--- begin Input data ---

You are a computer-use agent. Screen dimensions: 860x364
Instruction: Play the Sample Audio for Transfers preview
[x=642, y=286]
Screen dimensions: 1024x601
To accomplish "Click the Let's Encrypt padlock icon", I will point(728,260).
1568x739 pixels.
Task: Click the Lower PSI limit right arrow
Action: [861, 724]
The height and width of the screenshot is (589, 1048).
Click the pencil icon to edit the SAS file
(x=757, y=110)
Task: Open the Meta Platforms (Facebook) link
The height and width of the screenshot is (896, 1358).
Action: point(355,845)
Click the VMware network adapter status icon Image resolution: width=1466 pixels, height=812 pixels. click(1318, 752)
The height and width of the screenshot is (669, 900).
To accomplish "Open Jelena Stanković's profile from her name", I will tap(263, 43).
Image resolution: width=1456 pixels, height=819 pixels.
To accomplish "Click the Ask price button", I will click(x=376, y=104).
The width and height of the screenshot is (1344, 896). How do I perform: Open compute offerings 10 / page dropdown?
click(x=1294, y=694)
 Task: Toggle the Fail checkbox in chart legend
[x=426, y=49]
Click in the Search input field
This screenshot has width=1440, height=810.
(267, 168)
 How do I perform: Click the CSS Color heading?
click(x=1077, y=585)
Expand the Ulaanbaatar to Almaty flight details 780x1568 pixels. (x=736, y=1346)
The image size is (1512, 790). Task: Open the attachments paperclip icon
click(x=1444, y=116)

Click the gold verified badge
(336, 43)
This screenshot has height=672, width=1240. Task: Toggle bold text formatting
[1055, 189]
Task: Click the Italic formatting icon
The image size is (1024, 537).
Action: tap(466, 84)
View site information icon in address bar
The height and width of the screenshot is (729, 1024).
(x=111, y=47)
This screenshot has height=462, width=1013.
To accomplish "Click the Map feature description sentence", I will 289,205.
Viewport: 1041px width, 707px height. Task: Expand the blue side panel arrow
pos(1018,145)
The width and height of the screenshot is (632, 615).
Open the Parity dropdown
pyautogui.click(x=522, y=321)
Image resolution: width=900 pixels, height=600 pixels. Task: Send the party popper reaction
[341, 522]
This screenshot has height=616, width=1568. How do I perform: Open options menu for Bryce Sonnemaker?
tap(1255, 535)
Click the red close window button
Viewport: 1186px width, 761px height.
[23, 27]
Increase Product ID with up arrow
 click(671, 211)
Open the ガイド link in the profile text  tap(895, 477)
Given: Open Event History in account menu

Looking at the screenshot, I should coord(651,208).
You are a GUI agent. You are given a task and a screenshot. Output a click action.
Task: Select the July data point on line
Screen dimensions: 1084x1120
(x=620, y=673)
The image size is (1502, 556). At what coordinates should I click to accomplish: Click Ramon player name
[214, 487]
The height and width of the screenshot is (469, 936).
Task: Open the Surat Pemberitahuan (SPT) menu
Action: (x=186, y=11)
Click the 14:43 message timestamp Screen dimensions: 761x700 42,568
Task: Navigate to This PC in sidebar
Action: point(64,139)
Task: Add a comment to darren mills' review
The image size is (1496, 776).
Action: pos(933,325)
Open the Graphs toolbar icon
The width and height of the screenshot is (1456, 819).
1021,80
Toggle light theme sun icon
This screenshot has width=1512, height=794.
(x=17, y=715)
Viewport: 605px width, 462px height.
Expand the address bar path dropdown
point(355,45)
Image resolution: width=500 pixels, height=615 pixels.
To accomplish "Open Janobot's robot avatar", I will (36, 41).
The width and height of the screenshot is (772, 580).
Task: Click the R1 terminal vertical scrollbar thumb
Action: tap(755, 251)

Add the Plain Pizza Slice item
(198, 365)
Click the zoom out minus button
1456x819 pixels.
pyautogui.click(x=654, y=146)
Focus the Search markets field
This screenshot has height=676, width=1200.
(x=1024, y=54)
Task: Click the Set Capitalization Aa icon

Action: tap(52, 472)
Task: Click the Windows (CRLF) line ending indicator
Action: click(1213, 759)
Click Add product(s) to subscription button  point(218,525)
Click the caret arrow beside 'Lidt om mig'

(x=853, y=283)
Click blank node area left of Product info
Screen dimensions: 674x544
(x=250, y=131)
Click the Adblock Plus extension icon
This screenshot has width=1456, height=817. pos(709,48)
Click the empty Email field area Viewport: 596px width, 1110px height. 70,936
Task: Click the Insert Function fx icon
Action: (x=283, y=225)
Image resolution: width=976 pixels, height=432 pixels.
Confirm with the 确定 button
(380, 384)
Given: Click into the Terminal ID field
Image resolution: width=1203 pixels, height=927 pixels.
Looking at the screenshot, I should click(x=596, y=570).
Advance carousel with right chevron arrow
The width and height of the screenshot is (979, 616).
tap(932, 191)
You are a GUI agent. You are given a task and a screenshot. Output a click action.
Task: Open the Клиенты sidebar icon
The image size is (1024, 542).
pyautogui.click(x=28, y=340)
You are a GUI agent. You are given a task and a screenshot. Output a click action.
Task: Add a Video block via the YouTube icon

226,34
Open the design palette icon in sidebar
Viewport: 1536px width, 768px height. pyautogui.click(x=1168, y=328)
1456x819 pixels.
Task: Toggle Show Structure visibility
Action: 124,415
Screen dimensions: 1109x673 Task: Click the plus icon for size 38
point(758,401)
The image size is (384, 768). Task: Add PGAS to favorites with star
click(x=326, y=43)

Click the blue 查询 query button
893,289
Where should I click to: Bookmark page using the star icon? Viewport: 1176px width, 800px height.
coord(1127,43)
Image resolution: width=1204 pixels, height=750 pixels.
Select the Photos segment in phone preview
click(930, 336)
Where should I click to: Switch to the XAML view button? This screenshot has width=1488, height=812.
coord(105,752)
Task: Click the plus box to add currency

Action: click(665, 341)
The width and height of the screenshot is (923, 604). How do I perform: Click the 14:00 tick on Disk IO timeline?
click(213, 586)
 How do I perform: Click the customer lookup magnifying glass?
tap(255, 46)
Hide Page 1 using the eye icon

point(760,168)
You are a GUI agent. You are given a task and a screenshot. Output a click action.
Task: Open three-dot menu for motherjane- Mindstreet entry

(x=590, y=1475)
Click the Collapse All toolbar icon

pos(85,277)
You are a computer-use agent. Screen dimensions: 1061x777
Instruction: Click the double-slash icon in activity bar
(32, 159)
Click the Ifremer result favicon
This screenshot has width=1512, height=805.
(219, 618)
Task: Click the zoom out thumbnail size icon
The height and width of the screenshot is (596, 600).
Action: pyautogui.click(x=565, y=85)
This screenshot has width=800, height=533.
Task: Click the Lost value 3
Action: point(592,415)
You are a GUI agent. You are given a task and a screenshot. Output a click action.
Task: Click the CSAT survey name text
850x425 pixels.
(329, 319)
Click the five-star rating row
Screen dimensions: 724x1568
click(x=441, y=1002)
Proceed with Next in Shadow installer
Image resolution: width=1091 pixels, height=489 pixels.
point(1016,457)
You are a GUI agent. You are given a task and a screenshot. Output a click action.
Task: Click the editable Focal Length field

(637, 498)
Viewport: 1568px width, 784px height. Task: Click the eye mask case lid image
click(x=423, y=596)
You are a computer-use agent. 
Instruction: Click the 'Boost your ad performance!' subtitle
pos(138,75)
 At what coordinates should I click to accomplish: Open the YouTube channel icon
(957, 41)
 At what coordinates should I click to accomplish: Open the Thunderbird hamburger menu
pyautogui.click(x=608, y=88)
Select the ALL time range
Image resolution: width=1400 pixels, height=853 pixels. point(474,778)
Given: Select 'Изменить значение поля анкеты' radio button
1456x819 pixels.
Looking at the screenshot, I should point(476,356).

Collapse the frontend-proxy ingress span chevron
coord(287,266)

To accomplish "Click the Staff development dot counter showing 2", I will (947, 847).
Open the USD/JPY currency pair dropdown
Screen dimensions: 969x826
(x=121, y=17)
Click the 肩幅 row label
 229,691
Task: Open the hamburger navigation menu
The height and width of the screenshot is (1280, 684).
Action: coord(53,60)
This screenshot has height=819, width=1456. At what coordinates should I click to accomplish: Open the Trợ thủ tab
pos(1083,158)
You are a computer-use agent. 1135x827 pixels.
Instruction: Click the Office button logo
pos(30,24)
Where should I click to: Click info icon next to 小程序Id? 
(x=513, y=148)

--- end Input data ---

__Task prompt__
Write out the stretch of entries from the line with "Add the Plain Pizza Slice item" through the line with "(x=853, y=283)", swapping "Search markets" for "Search symbols" and leaving everything else as it is.

__Written solution__
Add the Plain Pizza Slice item
(198, 365)
Click the zoom out minus button
1456x819 pixels.
pyautogui.click(x=654, y=146)
Focus the Search symbols field
This screenshot has height=676, width=1200.
(x=1024, y=54)
Task: Click the Set Capitalization Aa icon

Action: tap(52, 472)
Task: Click the Windows (CRLF) line ending indicator
Action: click(1213, 759)
Click Add product(s) to subscription button  point(218,525)
Click the caret arrow beside 'Lidt om mig'

(x=853, y=283)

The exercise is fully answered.